We take more than that, because we usually have a long commission queue so we don’t inmediatly start a plush once it’s commissioned. So our waiting time is from 6 motnhs to one year, maybe a bit more, since the moment we take a commission. We know it’s a long waiting time but if customers agree, we prefer to take longer to assure the best quality we can make and make as many tests as we need, than rushing the plushies.
That is our current waiting time, but in the future we would like to start taking less commissions each time we open to reduce waiting times. We keep our customers updated about their place on the commission list and the overall waiting times so they are aware of the situation and they agree with the waiting times.

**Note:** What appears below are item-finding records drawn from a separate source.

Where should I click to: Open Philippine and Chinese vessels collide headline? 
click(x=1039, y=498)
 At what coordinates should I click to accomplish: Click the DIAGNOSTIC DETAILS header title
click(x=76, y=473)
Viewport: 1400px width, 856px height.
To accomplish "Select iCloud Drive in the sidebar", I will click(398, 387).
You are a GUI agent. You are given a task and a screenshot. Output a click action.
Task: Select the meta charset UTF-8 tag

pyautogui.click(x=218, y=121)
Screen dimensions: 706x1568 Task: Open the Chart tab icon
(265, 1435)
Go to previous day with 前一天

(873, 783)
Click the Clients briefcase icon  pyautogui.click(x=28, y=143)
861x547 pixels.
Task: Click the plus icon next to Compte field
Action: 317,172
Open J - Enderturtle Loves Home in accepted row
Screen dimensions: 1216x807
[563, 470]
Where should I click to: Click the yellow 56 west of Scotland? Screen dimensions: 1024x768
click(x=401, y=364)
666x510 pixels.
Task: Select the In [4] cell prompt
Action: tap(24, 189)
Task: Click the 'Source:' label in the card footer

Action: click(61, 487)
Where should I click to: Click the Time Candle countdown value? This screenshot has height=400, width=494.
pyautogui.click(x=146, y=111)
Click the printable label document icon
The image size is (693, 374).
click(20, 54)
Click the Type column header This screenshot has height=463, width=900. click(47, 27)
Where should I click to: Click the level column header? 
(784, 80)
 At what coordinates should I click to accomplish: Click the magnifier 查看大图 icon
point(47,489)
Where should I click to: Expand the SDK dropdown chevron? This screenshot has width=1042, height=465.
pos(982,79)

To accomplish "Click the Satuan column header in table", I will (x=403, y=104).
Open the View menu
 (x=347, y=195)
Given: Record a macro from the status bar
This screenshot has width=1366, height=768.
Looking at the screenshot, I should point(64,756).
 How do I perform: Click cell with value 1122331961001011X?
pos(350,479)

3. Do you have a favorite plushy you created?
Uhm… That’s a difficult question because we love them all, they’re like our babies, so it’s hard to pick a favourite. We would say Heracross because it’s been the biggest plush we’ve made and the most challenging one, and Marshal because it marked a before and after in our plushmaker career. He was the first plush we made with our new embroidery machine, and we made him during the time we had just decided to finally drop college and focus on plushies 100%. Since then, our plushie’s quality boosted because we had more time to work on them and people reacted extremely well to Marshal. We hot thousands of new followers, a lot of new patrons started to support us on Patreon, helping us keep going, and today we’re still grateful of everything that this plush has brought us.
4. What would you tell others who want to do what you do?
The most important part of making plushies is not being afraid to make mistakes, learn to not give up and also understand that it’s a work based mostly on trial and error. You will improve over time and your skills will become better. It’s highly probable that the first plush you make doesn’t turn out as you wanted. But if you try to make it a couple years later, you will see how much you have improved.
You should see what Cris’ first plush looked like, and how we make the same character today!
As more practical tips, you can start using other people’s patterns at first. You will learn how to sew plushies, and by looking at how their patterns look, you can learn how each drawn shape translates into the fabric. You can find tons of plush patterns on the internet, both free and paid. Many plushmakers offer patterns with sewing instructions on how to make that plush. Some sell them and others offer them as Patreon rewards, which is our case.
There are also tutorials about more specific things, like plush embroideries or techniques that will help to improve your plushie’s quality.
Another thing we want to say is, don’t rush to make things. It doesn’t matter if you don’t have fancy fabrics and an embroidery machine at first. You can start using polar fleece and making faces with felt, and once you have improved, start looking to get better materials and finishings.
Finally, don’t be afraid to ask other plushmakers! Some can be resilent to share their suppliers and tricks, but others will share them without problem. We’re always happy to answer questions!
5. Plans for 2021?
Our biggest plan is catching up with commissions. Between COVID and personal issues, we have delayed a lot with our commission list so our main goal this year is to finish all the pending plushies so we can take new ones.
And as of things that we would like to do, we want to start making super realistic and posable plushies, almost like art dolls. We’d love to make a Mizutsune (Monster Hunter) in that style.
We’re also starting to ilearn and test how to make fursuists. We think they are a craft that recquires a lot of skills and time. We are currently working on a Cinderace and Inteleon (Pokémon) fursuits as personal projects, and we’re using them to practice. We would love to take fursuit commissions in the future, but first we want to be sure we can make them properly.
And finally, we would like to make plushies with our original designs, and even make merch of them, like keychains, pins… For now, we’ve made Slunny plushies and some merch (badges, keychains and stickers) and we can’t wait to make more!